Collected data
▼

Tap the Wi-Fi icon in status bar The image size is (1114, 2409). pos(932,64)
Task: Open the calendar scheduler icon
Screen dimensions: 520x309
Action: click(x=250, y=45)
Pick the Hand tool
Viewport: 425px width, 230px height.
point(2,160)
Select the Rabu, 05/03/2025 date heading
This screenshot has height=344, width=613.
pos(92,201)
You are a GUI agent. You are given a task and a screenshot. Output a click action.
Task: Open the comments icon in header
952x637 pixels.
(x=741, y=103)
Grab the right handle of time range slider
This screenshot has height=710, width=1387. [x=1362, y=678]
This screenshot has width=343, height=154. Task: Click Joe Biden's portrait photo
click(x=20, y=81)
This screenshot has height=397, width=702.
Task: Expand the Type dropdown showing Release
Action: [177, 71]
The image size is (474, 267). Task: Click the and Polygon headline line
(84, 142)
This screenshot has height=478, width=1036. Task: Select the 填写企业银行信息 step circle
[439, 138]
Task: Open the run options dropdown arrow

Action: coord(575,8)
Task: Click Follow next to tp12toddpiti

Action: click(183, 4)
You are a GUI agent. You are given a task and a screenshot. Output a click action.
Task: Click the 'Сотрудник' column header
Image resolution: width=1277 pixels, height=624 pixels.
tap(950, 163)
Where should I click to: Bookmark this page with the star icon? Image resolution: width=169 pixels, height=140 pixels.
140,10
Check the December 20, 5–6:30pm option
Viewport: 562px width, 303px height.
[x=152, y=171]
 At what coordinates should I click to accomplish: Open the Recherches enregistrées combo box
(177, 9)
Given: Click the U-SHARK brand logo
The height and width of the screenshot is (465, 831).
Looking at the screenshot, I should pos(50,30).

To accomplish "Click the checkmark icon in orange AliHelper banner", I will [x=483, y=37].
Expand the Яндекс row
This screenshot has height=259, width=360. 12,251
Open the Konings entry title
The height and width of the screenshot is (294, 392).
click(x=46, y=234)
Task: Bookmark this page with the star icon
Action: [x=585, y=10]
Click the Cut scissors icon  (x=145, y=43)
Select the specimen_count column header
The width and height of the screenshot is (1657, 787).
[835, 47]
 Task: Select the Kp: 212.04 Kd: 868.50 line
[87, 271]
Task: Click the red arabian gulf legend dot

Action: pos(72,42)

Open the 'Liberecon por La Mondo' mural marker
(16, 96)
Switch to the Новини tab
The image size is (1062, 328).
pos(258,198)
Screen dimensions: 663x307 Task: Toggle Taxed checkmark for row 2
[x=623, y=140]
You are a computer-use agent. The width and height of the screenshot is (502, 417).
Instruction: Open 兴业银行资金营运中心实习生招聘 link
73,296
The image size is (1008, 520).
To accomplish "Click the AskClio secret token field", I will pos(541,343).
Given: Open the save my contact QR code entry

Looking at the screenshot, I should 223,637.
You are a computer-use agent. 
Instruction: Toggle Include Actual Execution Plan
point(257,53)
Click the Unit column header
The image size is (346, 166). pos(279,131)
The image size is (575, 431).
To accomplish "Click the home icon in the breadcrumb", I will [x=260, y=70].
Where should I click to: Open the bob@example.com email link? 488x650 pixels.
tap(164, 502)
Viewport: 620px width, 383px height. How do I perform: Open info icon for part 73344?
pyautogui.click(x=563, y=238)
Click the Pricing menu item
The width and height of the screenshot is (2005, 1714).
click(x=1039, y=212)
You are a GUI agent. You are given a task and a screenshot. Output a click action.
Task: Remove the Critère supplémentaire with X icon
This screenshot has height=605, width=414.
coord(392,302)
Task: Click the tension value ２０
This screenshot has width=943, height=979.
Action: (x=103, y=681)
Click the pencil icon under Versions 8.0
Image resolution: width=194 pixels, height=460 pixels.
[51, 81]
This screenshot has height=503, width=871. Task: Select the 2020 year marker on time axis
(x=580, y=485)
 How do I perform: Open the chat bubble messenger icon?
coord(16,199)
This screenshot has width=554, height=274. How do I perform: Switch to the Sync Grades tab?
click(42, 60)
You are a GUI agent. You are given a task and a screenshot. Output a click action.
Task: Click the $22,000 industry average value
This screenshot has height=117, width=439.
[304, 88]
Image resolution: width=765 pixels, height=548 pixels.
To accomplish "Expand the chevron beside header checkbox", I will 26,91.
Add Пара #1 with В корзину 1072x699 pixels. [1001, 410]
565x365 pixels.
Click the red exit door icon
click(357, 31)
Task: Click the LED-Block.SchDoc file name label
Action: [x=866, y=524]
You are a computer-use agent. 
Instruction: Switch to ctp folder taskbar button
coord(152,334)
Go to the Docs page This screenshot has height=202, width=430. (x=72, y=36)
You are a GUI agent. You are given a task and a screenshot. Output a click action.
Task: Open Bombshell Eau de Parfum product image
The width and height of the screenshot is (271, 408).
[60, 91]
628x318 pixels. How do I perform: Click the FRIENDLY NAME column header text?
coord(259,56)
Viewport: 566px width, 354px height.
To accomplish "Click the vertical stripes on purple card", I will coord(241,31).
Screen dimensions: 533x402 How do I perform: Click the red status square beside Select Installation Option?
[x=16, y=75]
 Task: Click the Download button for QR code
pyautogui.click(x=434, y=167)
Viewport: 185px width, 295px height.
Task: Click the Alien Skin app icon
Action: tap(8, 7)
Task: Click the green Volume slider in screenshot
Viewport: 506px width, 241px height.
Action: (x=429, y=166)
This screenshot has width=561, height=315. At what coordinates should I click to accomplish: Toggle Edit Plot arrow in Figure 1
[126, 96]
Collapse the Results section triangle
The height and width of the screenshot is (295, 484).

▲

### [ACTIVITY]
After reading the data, retype all of it exactly as it reads.

### [ANSWER TO THE PROBLEM]
Tap the Wi-Fi icon in status bar The image size is (1114, 2409). pos(932,64)
Task: Open the calendar scheduler icon
Screen dimensions: 520x309
Action: click(x=250, y=45)
Pick the Hand tool
Viewport: 425px width, 230px height.
point(2,160)
Select the Rabu, 05/03/2025 date heading
This screenshot has height=344, width=613.
pos(92,201)
You are a GUI agent. You are given a task and a screenshot. Output a click action.
Task: Open the comments icon in header
952x637 pixels.
(x=741, y=103)
Grab the right handle of time range slider
This screenshot has height=710, width=1387. [x=1362, y=678]
This screenshot has width=343, height=154. Task: Click Joe Biden's portrait photo
click(x=20, y=81)
This screenshot has height=397, width=702.
Task: Expand the Type dropdown showing Release
Action: [177, 71]
The image size is (474, 267). Task: Click the and Polygon headline line
(84, 142)
This screenshot has height=478, width=1036. Task: Select the 填写企业银行信息 step circle
[439, 138]
Task: Open the run options dropdown arrow

Action: coord(575,8)
Task: Click Follow next to tp12toddpiti

Action: click(183, 4)
You are a GUI agent. You are given a task and a screenshot. Output a click action.
Task: Click the 'Сотрудник' column header
Image resolution: width=1277 pixels, height=624 pixels.
tap(950, 163)
Where should I click to: Bookmark this page with the star icon? Image resolution: width=169 pixels, height=140 pixels.
140,10
Check the December 20, 5–6:30pm option
Viewport: 562px width, 303px height.
[x=152, y=171]
 At what coordinates should I click to accomplish: Open the Recherches enregistrées combo box
(177, 9)
Given: Click the U-SHARK brand logo
The height and width of the screenshot is (465, 831).
Looking at the screenshot, I should pos(50,30).

To accomplish "Click the checkmark icon in orange AliHelper banner", I will [x=483, y=37].
Expand the Яндекс row
This screenshot has height=259, width=360. 12,251
Open the Konings entry title
The height and width of the screenshot is (294, 392).
click(x=46, y=234)
Task: Bookmark this page with the star icon
Action: [x=585, y=10]
Click the Cut scissors icon  (x=145, y=43)
Select the specimen_count column header
The width and height of the screenshot is (1657, 787).
[835, 47]
 Task: Select the Kp: 212.04 Kd: 868.50 line
[87, 271]
Task: Click the red arabian gulf legend dot

Action: pos(72,42)

Open the 'Liberecon por La Mondo' mural marker
(16, 96)
Switch to the Новини tab
The image size is (1062, 328).
pos(258,198)
Screen dimensions: 663x307 Task: Toggle Taxed checkmark for row 2
[x=623, y=140]
You are a computer-use agent. The width and height of the screenshot is (502, 417).
Instruction: Open 兴业银行资金营运中心实习生招聘 link
73,296
The image size is (1008, 520).
To accomplish "Click the AskClio secret token field", I will pos(541,343).
Given: Open the save my contact QR code entry

Looking at the screenshot, I should 223,637.
You are a computer-use agent. 
Instruction: Toggle Include Actual Execution Plan
point(257,53)
Click the Unit column header
The image size is (346, 166). pos(279,131)
The image size is (575, 431).
To accomplish "Click the home icon in the breadcrumb", I will [x=260, y=70].
Where should I click to: Open the bob@example.com email link? 488x650 pixels.
tap(164, 502)
Viewport: 620px width, 383px height. How do I perform: Open info icon for part 73344?
pyautogui.click(x=563, y=238)
Click the Pricing menu item
The width and height of the screenshot is (2005, 1714).
click(x=1039, y=212)
You are a GUI agent. You are given a task and a screenshot. Output a click action.
Task: Remove the Critère supplémentaire with X icon
This screenshot has height=605, width=414.
coord(392,302)
Task: Click the tension value ２０
This screenshot has width=943, height=979.
Action: (x=103, y=681)
Click the pencil icon under Versions 8.0
Image resolution: width=194 pixels, height=460 pixels.
[51, 81]
This screenshot has height=503, width=871. Task: Select the 2020 year marker on time axis
(x=580, y=485)
 How do I perform: Open the chat bubble messenger icon?
coord(16,199)
This screenshot has width=554, height=274. How do I perform: Switch to the Sync Grades tab?
click(42, 60)
You are a GUI agent. You are given a task and a screenshot. Output a click action.
Task: Click the $22,000 industry average value
This screenshot has height=117, width=439.
[304, 88]
Image resolution: width=765 pixels, height=548 pixels.
To accomplish "Expand the chevron beside header checkbox", I will 26,91.
Add Пара #1 with В корзину 1072x699 pixels. [1001, 410]
565x365 pixels.
Click the red exit door icon
click(357, 31)
Task: Click the LED-Block.SchDoc file name label
Action: [x=866, y=524]
You are a computer-use agent. 
Instruction: Switch to ctp folder taskbar button
coord(152,334)
Go to the Docs page This screenshot has height=202, width=430. (x=72, y=36)
You are a GUI agent. You are given a task and a screenshot. Output a click action.
Task: Open Bombshell Eau de Parfum product image
The width and height of the screenshot is (271, 408).
[60, 91]
628x318 pixels. How do I perform: Click the FRIENDLY NAME column header text?
coord(259,56)
Viewport: 566px width, 354px height.
To accomplish "Click the vertical stripes on purple card", I will coord(241,31).
Screen dimensions: 533x402 How do I perform: Click the red status square beside Select Installation Option?
[x=16, y=75]
 Task: Click the Download button for QR code
pyautogui.click(x=434, y=167)
Viewport: 185px width, 295px height.
Task: Click the Alien Skin app icon
Action: tap(8, 7)
Task: Click the green Volume slider in screenshot
Viewport: 506px width, 241px height.
Action: (x=429, y=166)
This screenshot has width=561, height=315. At what coordinates should I click to accomplish: Toggle Edit Plot arrow in Figure 1
[126, 96]
Collapse the Results section triangle
The height and width of the screenshot is (295, 484).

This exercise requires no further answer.